In a public statement, Hannah-Jones shared a number of the reasons behind her decision to decline the offer. She also directly addressed several groups and individuals to express her gratitude for their support throughout the process.
“To the UNC faculty, especially the consummate professionals in the journalism school, I so looked forward to being your colleague and to learning from you and working with you. You welcomed me from the start. Our students are lucky to learn from you each day, and the university is lucky to have you,” Hannah-Jones said. “To the students, I am deeply sorry that I will not have the privilege of teaching you and learning from you. You are brave and full of grace, and I am so very proud of you all. My commitment to you has not wavered, I just will continue to do it as I have in the past, as an alum of the school and not faculty. I hope that you will consider Howard or another HBCU if you ever seek a new educational home, but whatever you do, I know you will continue to fight for justice.”
While working as the Knight chair at Howard, Hannah-Jones will also establish the Center for Journalism and Democracy with a plan to focus on training and supporting aspiring journalists with an emphasis on investigative skills.
“In the storied tradition of the Black press, the Center for Journalism and Democracy will help produce journalists capable of accurately and urgently covering the challenges of our democracy with a clarity, skepticism, rigor, and historical dexterity that is too often missing from today’s journalism. I am so grateful to the Ford, Knight, and MacArthur foundations for the initial funding to launch the center and hope to very quickly meet the center’s $25 million fundraising goal,” Hannah-Jones said.
“I will always be a Tar Heel. I remain grateful for all the university has given me and am committed to a lifetime of paying it forward.

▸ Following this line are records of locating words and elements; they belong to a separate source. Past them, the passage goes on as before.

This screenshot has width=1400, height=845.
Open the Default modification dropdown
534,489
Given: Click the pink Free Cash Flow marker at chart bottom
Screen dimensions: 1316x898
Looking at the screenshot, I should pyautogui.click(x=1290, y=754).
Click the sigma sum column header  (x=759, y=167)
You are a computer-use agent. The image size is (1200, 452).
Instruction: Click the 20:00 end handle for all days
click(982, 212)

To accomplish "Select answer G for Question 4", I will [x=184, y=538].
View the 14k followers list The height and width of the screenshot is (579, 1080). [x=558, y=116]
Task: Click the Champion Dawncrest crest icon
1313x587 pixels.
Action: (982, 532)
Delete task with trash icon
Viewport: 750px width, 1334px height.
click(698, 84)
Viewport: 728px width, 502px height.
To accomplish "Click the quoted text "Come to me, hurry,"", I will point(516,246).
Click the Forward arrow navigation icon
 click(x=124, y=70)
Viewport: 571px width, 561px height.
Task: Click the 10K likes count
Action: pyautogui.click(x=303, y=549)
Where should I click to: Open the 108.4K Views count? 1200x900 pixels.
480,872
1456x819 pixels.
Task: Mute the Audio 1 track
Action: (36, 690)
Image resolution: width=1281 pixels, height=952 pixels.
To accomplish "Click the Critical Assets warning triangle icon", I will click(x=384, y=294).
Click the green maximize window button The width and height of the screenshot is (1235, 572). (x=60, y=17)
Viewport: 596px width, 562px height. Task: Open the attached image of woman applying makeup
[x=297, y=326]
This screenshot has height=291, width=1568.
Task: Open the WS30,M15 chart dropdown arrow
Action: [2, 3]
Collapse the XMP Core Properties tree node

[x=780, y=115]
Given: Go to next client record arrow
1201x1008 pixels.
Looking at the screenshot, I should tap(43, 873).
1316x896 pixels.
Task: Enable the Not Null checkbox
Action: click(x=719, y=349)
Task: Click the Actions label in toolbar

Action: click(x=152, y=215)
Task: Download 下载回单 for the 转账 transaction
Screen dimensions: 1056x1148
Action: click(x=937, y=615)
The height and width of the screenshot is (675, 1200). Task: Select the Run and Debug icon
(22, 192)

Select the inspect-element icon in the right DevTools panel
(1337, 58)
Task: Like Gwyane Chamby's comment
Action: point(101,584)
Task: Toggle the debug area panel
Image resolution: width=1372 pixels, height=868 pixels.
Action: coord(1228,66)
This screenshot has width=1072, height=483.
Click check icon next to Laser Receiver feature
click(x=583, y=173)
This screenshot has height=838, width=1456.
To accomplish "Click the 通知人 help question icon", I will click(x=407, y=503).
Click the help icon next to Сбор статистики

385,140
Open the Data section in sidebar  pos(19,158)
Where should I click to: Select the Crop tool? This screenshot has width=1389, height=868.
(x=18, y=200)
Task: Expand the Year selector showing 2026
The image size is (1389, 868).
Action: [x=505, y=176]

And I am so excited to now call myself a Bison as well and join the Howard family of which I have long desired to belong,” she said.
As for the Ida B. Wells Society for Investigative Reporting which was co-founded by Hannah-Jones and is currently housed at UNC’s journalism school, for now, the leadership said that’s where will remain.
Ida B. Wells Society director Rhema Bland said, however, that “the founders are constantly evaluating what’s best for the organization and will continue to do so.”